* _About this exercise_: Print out the records in full, keeping each word unchanged.
--- START ---
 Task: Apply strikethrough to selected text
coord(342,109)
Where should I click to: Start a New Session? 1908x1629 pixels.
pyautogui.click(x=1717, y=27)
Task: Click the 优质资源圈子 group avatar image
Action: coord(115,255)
--- END ---
* _Output for this task_:
 Task: Apply strikethrough to selected text
coord(342,109)
Where should I click to: Start a New Session? 1908x1629 pixels.
pyautogui.click(x=1717, y=27)
Task: Click the 优质资源圈子 group avatar image
Action: coord(115,255)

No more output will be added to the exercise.